I have read a great deal about the American Revolution and George Washington often found the militia more of a hindrance than a help and as for guerrillas, there were just as many guerrillas on the Loyalist, pro-British side, both in the South and in New York colony.
In fact, it was only when Washington managed to create a professional regular military force with the aid of such European advisors as Baron von Stueben was he finally able to meet the British on equal terms and ultimately cause them to withdraw from America.
Saratoga was not a guerrilla victory. Trenton and Princeton were not guerrilla victories. Cowpens was not a guerrilla victory. The final victory at Yorktown was a successful old-fashioned formal European-type siege of a fortress.
But these myths die hard. Why there are even those who think that South Vietnam fell to Viet Cong guerrillas, rather than to a conventional 20th century armored invasion of North Vietnamese regular troops!
Irregular troops can be a nuisance, but they can't defeat regular military forces unless the home government loses the will to support them. A lesson that we are hopefully now learning once again with the surge in Iraq.

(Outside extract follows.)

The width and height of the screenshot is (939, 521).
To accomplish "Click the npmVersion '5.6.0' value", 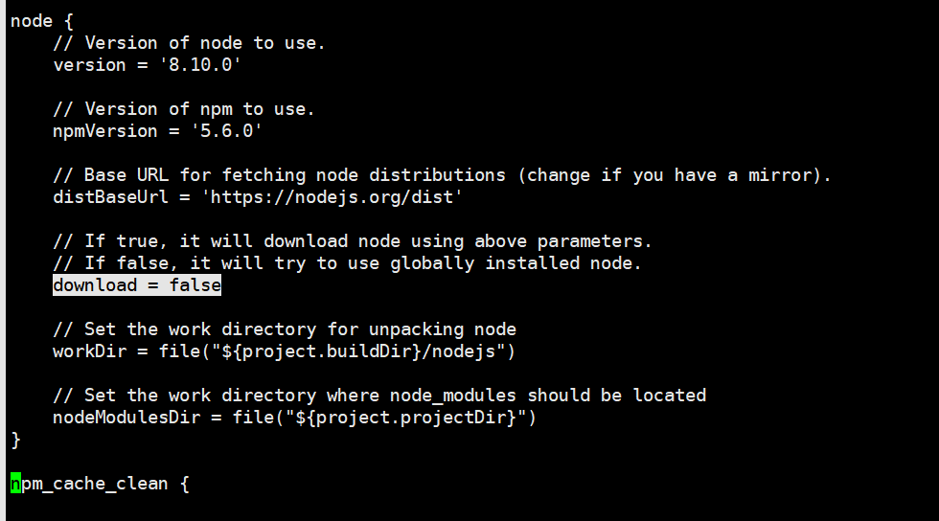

John Ferling: As you will see when you read the book, I think you will see that I didn't romanticize the role of the militia. However, I did try to correct the notion advanced by Washington in particular that the militia was by and large useless. They not only played a crucial role in pacifying the homefront, but I doubt that the British regulars who fought American militiamen at Bunker Hill or in the two Saratoga engagements, or the Loyalists who tangled with militiamen at Cowpens, would have been inclined to agree with Washington.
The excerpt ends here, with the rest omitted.